Steven Levitt is the William B. Ogden Distinguished Service Professor in Economics and the College at the University of Chicago, where he studies a wide range of topics including the economic aspects of crime, corruption, sports, and education. He also is a faculty reserach fellow at the National Bureau of Economic Research and the American Bar Foundation.
Mr. Levitt received a BA in Economics from Harvard University in 1989, and his PhD from MIT in 1994. He was a Junior Fellow at the Harvard Society of Fellows before joining the Chicago faculty in 1997.
He was an associate editor of the Quarterly Journal of Economics before becoming the editor of the Journal of Political Economy in 1999.
Mr.
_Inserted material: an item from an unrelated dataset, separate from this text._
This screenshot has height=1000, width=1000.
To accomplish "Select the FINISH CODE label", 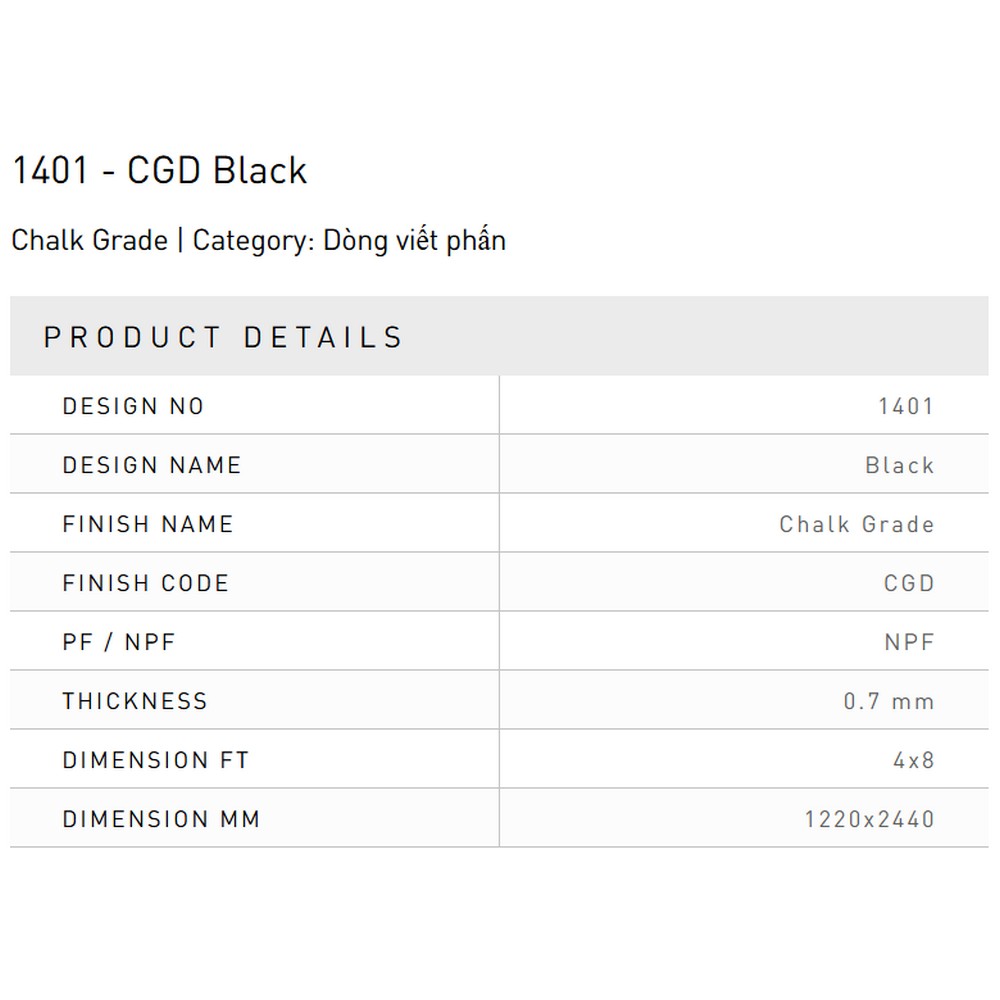I will [145, 583].
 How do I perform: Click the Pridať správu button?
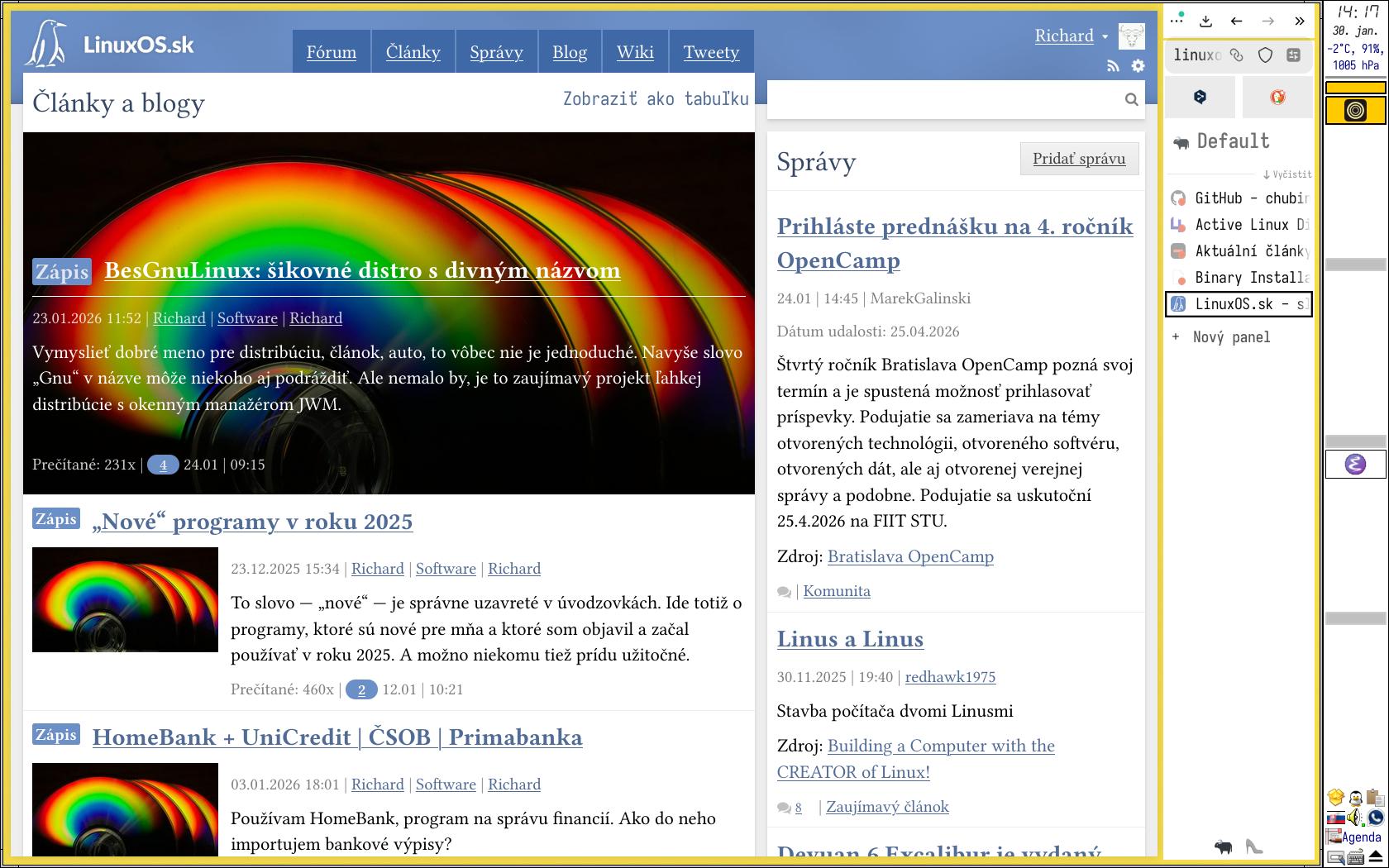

Levitt is a fellow in the American Academy of Arts and Sciences, received the Presidential Early Career Award for Scientists and Engineers from the National Science Founation in 2000, and the University of Chicago's Quantrell Award for Excellence in Undergraduate Teaching in 1998. In 2003, he received the John Bates Clark Medal of the American Economic Association as the most outstanding American economist under the age of forty.
Freakonomics (William Morrow 2005) and SuperFreakonomics (HarperCollins 2009), books he coauthored, take an unusual look at the economics underlying real-life issues. Mr. Levitt's approach emphasizes asking the right questions and drawing connections. In the spring of 2006, he was named one of Time magazine's "100 People Who Shape Our World."